American Society of Anesthesiologists (ASA): The ASA has not issued any statements specific to the diagnosis of facet joint syndrome or the treatment of chronic back pain due to facet joint syndrome with percutaneous radiofrequency facet denervation or injection into or around the facet joints with local anesthetics and/or corticosteroids. However, the ASA Task Force on Pain Management, Chronic Pain Section (ASA, 1997) supports the use of diagnostic local anesthetic blockade for chronic pain management (chronic pain defined as persistent or episodic pain of a duration or intensity that adversely affects the function or well-being of the patient attributable to any nonmalignant etiology). Practice guidelines issued by the Task Force state that, "Neural blockade with local anesthetic, including somatic and autonomic blocks, may be useful in determining the site and etiology of chronic pain" (ASA, 1997). The guidelines also recommend that multiple modalities (the combined use of neural blockade, medications, or rehabilitative therapies) should be considered when analgesia with acceptable adverse effects is no longer attained with single modalities. The guidelines list local anesthetic as an example of neural blockade.

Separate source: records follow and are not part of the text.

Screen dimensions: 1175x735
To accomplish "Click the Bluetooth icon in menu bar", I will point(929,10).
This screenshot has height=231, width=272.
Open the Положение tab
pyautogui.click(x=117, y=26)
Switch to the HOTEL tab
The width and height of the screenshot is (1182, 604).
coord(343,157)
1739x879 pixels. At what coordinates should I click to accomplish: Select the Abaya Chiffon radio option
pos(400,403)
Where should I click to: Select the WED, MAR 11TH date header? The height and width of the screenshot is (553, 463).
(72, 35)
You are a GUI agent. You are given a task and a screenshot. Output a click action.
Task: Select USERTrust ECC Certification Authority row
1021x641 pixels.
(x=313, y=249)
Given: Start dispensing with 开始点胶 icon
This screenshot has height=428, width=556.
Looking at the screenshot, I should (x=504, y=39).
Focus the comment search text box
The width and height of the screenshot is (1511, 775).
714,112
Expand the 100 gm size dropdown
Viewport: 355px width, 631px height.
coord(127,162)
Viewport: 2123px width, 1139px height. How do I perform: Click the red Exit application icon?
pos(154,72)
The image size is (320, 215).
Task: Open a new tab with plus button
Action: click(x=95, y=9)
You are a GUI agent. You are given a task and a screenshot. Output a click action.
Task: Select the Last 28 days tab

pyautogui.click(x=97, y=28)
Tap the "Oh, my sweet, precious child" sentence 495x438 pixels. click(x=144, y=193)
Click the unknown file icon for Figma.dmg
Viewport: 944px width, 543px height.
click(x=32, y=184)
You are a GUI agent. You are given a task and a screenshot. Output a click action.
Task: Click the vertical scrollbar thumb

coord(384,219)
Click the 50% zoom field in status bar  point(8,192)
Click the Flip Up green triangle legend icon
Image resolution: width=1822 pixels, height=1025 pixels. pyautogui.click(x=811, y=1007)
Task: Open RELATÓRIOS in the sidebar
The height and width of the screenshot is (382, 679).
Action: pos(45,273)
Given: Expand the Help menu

According to the ASA practice guidelines, there is insufficient data regarding the prognostic value of neural blockade before neuroablative techniques. They are supportive of neurolytic techniques in symptom management but neutral regarding the other health effects. It is important to conduct followup evaluations of pain and other heath effects at regular intervals (ASA, 1997).
American Society of Interventional Pain Physicians (ASIPP): According to the ASIPP, during the diagnostic phase, a patient may receive 2 facet joint injections at intervals of no more frequent than 1 week and preferably 2 weeks (Boswell, 2005).